— Your objective —
Reproduce the data starting with the line containing "This screenshot has width=540, height=732." and going on through the line containing "click(x=39, y=35)", with both of those lines included.

::: Dataset content :::

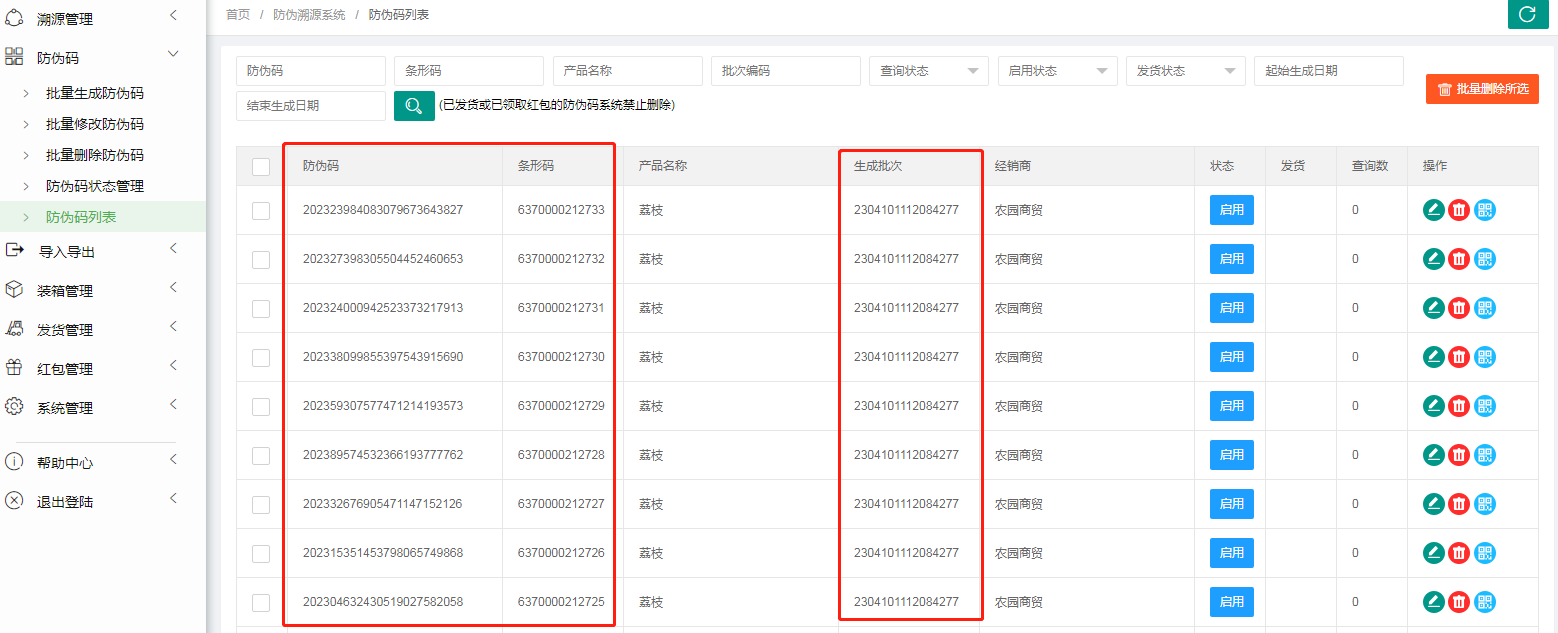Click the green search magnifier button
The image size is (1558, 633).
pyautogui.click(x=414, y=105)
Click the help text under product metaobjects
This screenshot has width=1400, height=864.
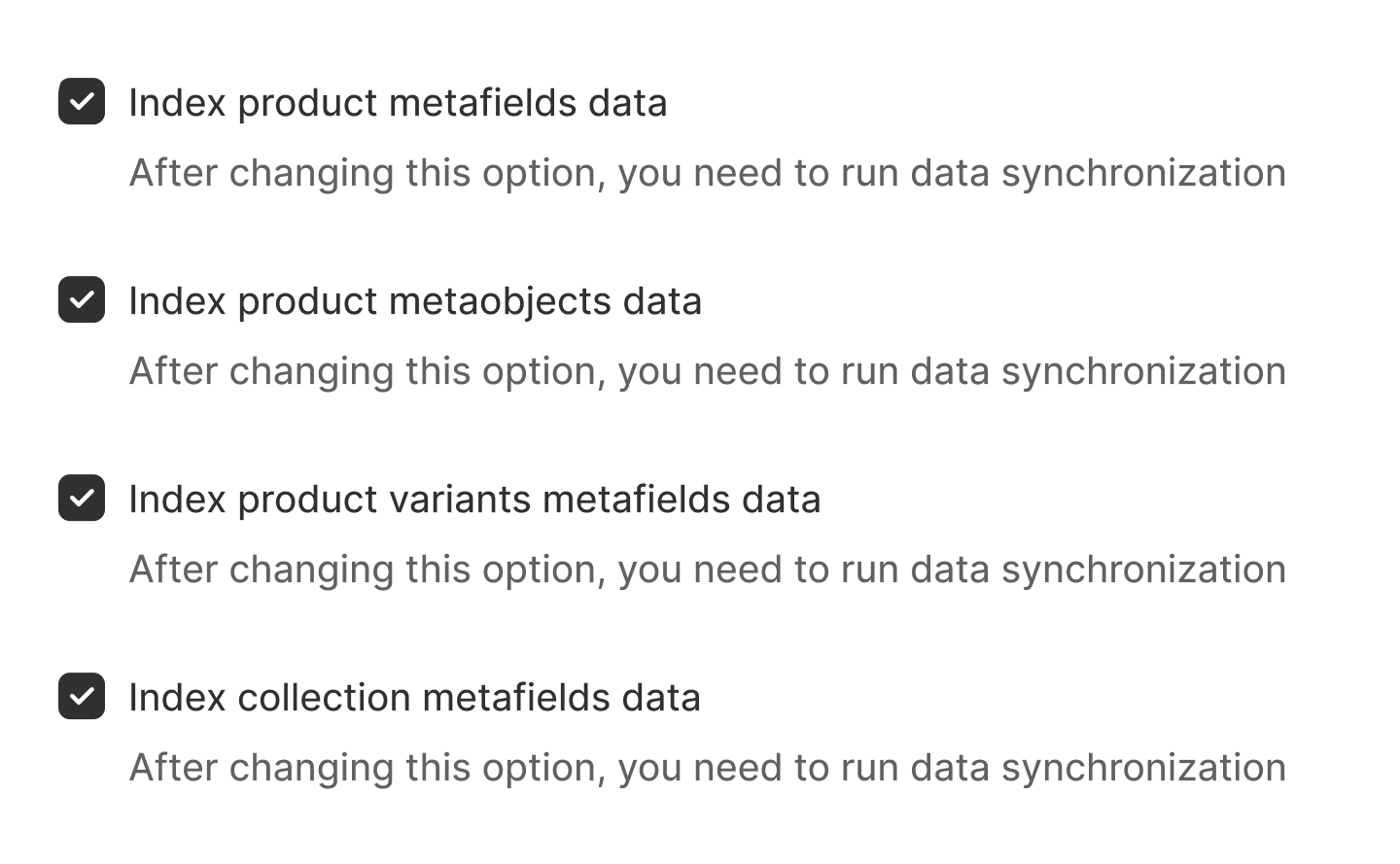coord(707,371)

:::
::: Dataset content :::

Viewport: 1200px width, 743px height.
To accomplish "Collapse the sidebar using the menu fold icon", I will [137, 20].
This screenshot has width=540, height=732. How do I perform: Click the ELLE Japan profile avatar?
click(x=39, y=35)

:::

— Result —
This screenshot has width=540, height=732. How do I perform: Click the ELLE Japan profile avatar?
click(x=39, y=35)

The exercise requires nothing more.